> [Supplied material]
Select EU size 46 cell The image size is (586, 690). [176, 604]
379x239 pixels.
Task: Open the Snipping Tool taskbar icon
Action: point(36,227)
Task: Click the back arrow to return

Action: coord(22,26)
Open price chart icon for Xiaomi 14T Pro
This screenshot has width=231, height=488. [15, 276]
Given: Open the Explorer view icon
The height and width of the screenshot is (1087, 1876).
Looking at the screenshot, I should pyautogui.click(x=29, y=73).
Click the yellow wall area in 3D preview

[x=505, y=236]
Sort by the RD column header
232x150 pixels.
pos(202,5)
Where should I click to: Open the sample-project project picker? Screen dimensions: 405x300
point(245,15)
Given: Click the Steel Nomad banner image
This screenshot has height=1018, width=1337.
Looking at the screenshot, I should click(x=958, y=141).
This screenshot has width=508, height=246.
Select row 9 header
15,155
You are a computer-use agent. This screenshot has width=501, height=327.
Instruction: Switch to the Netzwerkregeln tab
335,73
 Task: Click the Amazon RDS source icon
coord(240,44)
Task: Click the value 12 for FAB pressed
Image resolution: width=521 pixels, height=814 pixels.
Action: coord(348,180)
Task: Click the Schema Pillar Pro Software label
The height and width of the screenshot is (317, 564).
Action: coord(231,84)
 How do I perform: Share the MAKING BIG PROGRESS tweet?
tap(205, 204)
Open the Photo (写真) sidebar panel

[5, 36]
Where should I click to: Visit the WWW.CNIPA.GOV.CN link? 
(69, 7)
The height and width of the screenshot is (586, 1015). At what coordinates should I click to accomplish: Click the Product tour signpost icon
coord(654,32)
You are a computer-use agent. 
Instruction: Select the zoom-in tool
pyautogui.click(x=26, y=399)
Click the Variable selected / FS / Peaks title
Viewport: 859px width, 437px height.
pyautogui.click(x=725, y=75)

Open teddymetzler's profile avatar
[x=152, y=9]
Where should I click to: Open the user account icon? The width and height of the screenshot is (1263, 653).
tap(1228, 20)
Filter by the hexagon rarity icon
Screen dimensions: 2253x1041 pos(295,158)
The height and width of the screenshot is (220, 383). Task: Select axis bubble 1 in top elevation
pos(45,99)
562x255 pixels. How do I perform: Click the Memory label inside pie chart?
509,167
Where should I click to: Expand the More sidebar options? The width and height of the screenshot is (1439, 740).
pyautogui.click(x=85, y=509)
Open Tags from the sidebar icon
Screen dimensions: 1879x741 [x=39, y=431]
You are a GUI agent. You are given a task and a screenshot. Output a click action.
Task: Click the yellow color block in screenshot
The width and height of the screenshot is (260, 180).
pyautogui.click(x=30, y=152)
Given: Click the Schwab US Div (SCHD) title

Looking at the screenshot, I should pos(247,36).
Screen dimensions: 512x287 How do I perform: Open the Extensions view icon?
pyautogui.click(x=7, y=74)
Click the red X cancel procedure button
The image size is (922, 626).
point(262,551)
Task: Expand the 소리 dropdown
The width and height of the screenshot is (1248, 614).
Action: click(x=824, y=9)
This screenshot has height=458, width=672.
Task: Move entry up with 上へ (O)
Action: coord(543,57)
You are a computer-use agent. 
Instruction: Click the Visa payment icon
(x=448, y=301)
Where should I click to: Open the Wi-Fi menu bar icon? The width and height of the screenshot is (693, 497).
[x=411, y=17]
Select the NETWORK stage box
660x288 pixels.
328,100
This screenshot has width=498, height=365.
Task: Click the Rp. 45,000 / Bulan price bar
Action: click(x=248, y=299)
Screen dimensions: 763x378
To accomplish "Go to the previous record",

> [Task] Copy the listing word for word, starting at the line that contains "Given: Click the Schwab US Div (SCHD) title" and stopping after the line that contains "point(262,551)".

> [Answer to this problem]
Given: Click the Schwab US Div (SCHD) title

Looking at the screenshot, I should pos(247,36).
Screen dimensions: 512x287 How do I perform: Open the Extensions view icon?
pyautogui.click(x=7, y=74)
Click the red X cancel procedure button
The image size is (922, 626).
point(262,551)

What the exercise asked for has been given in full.